Action item => Of the entries below, return only those lines from the line with "Instruction: Select the Sante tab" to the line with "Task: Click the source: sharemaestro.com text", exactly, both included.
**** Excerpted records
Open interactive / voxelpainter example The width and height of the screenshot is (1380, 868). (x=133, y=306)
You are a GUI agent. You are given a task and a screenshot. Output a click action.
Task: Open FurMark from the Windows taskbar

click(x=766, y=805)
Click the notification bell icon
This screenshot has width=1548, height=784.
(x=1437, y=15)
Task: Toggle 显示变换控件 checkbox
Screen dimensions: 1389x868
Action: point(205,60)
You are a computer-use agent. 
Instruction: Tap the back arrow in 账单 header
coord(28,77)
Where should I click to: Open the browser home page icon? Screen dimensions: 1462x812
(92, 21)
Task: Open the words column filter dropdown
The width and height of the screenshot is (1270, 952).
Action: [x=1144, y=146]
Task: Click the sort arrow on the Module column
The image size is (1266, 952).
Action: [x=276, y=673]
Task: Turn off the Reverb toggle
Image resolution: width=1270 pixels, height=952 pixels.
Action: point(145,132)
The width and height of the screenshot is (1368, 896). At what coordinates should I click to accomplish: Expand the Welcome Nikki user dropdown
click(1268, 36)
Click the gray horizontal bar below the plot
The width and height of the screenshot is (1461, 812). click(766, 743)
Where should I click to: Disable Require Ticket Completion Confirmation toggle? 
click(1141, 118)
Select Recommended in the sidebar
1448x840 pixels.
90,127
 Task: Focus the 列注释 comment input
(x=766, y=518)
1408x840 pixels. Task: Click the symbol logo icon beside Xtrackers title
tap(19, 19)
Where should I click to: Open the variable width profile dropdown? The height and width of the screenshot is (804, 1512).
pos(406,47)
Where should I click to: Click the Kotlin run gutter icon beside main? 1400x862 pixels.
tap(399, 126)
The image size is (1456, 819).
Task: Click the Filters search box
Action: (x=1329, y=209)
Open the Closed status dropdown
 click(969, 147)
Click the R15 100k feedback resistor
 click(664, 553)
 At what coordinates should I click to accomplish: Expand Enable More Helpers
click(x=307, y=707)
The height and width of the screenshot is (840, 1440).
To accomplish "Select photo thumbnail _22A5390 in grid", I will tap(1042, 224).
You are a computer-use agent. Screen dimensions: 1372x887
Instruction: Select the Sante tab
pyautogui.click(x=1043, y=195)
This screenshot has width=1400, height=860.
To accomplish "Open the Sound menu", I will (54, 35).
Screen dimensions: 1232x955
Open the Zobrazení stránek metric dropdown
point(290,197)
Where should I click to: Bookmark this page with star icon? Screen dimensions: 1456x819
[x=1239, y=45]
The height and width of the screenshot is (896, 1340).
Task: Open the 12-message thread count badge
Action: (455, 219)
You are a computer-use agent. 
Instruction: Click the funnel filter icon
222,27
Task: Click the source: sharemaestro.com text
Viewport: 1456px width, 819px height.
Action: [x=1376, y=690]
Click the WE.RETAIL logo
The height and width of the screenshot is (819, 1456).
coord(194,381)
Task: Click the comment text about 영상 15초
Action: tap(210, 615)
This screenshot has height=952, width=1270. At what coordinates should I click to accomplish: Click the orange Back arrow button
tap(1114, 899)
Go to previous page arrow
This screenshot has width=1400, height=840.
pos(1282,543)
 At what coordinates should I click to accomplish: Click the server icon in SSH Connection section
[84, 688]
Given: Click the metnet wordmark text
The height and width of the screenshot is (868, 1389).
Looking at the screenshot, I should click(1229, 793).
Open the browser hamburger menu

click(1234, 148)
********
Task answer =>
Instruction: Select the Sante tab
pyautogui.click(x=1043, y=195)
This screenshot has width=1400, height=860.
To accomplish "Open the Sound menu", I will (54, 35).
Screen dimensions: 1232x955
Open the Zobrazení stránek metric dropdown
point(290,197)
Where should I click to: Bookmark this page with star icon? Screen dimensions: 1456x819
[x=1239, y=45]
The height and width of the screenshot is (896, 1340).
Task: Open the 12-message thread count badge
Action: (455, 219)
You are a computer-use agent. 
Instruction: Click the funnel filter icon
222,27
Task: Click the source: sharemaestro.com text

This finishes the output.